Untuk tiba di kastil yang namanya dari Santo gereja Anglikan-Portugis ini saya harus melewati tanjakan. Perlu usaha, tapi kesulitan itu langsung terlupakan saat saya bisa melihat pemandangan di bawah berupa untaian rumah dan gedung di Kota Lisabon. Bak kita berada di Bukit Dago, Bandung, dan melihat Kota Bandung dari atas. Bahkan ada teleskop, sehingga pengunjung bisa memandang Lisabon dari segala penjuru.
Kastil dikelilingi benteng yang memang zaman dulu digunakan sebagai pertahanan. Benteng berbentuk segi empat dengan kastil, runtuhan Royal Palace, taman, dan lahan untuk menatap kota. Saya pun menelusuri benteng yang melingkari kastil, menaiki tangga nan kecil untuk bisa melihat lebih detail. Benteng sebagai pertahanan kota sudah dibuat 2 abad sebelum masehi. Kemudian dilengkapi pada abad ke-6. Namun yang pasti benteng dan kastil yang berdiri sekarang adalah hasil pembangunan kembali pada abad ke-13.
Kastil dan benteng awalnya digunakan suku Romawi, Vosigoth, dan Moor hingga akhirnya jatuh ke tangan Raja Portugal I Afonso Henriques dalam peperangan. Dan ketika Lisabon menjadi ibu kota kerajaan pada 1255, dibangunlah Royal Palace Alcacova yang kini tinggal puing-puing. Saya memang beruntung. Setelah melihat dari jauh di pagi hari, siang hari bisa melihat dari dekat, malam hari saya bisa makan malam di salah satu ruang kastil yang tersisa.

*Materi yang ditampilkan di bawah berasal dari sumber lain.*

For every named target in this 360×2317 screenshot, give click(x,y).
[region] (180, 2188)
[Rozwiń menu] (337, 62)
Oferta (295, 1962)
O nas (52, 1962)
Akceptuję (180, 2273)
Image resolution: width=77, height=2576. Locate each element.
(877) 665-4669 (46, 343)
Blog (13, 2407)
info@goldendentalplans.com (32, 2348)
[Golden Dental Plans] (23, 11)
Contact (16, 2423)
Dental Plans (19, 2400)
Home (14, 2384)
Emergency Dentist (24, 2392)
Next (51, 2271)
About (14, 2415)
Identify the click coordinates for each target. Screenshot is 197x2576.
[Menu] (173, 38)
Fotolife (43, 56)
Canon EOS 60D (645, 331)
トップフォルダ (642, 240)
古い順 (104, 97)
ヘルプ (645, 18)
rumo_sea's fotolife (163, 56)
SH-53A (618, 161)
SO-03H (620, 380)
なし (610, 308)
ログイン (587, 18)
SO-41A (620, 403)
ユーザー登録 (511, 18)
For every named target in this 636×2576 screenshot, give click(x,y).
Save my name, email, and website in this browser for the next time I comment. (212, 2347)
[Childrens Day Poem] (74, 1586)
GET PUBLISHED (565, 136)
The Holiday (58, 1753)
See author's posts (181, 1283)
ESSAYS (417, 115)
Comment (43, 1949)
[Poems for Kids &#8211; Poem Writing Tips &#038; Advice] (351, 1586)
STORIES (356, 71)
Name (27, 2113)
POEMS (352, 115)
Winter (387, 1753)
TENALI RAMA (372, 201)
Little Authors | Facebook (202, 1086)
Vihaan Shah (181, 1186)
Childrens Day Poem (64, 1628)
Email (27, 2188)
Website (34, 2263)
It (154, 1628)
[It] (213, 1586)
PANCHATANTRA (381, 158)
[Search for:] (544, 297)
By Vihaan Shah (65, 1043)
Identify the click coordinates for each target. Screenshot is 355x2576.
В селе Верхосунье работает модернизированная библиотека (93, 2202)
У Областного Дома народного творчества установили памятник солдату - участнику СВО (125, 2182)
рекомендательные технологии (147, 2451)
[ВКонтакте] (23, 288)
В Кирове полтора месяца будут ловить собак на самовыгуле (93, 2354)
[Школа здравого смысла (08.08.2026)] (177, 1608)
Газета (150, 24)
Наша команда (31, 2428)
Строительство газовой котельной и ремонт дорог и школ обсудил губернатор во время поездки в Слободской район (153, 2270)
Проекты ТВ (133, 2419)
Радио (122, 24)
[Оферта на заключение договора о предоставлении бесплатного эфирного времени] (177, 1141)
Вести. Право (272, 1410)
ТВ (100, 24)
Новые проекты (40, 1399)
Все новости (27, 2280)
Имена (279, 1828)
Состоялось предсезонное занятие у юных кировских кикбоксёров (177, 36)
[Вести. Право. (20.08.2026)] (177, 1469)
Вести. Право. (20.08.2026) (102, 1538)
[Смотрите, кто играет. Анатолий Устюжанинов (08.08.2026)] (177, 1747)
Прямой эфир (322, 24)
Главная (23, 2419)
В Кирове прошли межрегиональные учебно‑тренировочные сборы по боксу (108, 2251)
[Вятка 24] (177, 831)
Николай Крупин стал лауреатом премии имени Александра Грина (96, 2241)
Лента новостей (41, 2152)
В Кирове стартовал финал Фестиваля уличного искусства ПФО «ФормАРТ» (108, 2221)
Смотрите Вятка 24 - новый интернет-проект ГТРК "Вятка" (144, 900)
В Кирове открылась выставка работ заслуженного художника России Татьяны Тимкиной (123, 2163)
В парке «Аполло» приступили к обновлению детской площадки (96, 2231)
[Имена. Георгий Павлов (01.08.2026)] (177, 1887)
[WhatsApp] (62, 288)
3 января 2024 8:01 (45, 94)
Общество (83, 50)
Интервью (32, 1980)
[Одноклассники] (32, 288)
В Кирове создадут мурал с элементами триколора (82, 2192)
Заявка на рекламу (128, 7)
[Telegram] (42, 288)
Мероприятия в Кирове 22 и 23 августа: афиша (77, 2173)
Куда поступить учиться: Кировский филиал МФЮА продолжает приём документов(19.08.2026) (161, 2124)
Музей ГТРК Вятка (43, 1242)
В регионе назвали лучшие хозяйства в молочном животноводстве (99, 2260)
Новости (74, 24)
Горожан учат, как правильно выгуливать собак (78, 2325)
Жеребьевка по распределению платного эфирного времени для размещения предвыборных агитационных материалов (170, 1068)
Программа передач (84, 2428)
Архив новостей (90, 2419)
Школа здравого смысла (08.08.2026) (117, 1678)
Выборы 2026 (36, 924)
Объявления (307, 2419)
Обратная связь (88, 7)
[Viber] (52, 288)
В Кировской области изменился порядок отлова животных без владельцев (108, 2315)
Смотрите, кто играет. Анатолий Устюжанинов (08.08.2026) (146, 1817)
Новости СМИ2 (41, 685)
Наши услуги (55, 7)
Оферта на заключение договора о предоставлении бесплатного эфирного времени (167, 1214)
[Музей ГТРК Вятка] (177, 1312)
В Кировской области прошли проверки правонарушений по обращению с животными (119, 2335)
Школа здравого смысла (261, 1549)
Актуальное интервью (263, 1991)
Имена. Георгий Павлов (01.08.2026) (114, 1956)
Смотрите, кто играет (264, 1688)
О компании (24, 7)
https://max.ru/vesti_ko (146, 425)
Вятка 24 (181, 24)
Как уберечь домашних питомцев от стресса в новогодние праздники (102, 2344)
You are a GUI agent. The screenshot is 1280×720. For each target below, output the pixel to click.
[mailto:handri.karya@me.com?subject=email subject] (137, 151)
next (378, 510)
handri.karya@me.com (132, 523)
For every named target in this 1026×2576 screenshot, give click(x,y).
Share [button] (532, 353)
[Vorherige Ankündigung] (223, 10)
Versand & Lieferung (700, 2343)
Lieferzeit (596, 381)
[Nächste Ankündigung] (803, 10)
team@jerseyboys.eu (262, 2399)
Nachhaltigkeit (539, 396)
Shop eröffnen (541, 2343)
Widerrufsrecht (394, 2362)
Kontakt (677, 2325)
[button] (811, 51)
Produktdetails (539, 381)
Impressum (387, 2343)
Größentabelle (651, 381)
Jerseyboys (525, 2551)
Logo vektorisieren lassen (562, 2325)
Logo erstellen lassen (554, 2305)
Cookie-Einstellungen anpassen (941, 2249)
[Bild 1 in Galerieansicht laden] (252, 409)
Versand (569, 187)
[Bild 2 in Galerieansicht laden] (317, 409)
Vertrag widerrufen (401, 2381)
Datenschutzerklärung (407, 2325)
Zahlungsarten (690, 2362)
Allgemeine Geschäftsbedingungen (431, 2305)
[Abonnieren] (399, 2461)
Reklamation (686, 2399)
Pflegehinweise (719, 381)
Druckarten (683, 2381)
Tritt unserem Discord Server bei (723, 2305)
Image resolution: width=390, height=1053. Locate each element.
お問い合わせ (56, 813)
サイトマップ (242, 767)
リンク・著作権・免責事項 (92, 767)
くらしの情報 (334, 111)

Pukul 19.00 waktu setempat saya sudah berangkat dari hotel. Angin bertiup kencang. Saya tak hanya siap untuk bersantap, tapi juga memandang kerlap-kerlip Lisabon di waktu malam. Dengan mantel tebal, saya tiba di kastil. Namun angin memang begitu kencang, pemandangan itu tak bisa saya pelototi dalam waktu lama. Saya langsung menuju Casa de Beao, salah satu ruang kastil yang masih bisa difungsikan dan kini menjadi restoran.
Udara yang tak ramah pas dengan minuman selamat datang Porto wine khas Portugal yang rasanya manis. Cukup menghangatkan. Tak hanya dikenal dengan pasties de nata, wine juga menjadi salah satu ciri khas negeri asal pesepakbola Cristiano Ronaldo ini. Di dalam terasa lebih hangat dengan tungku penghangat ruangan model tradisional. Saya makan dalam keremangan dengan piring yang lebih banyak dipenuhi penghuni laut. Ketika malam benar-benar sudah gelap, saya meninggalkan area kastil sambil menatap kerlip lampu-lampu Kota Lisabon untuk terakhir kalinya hari itu.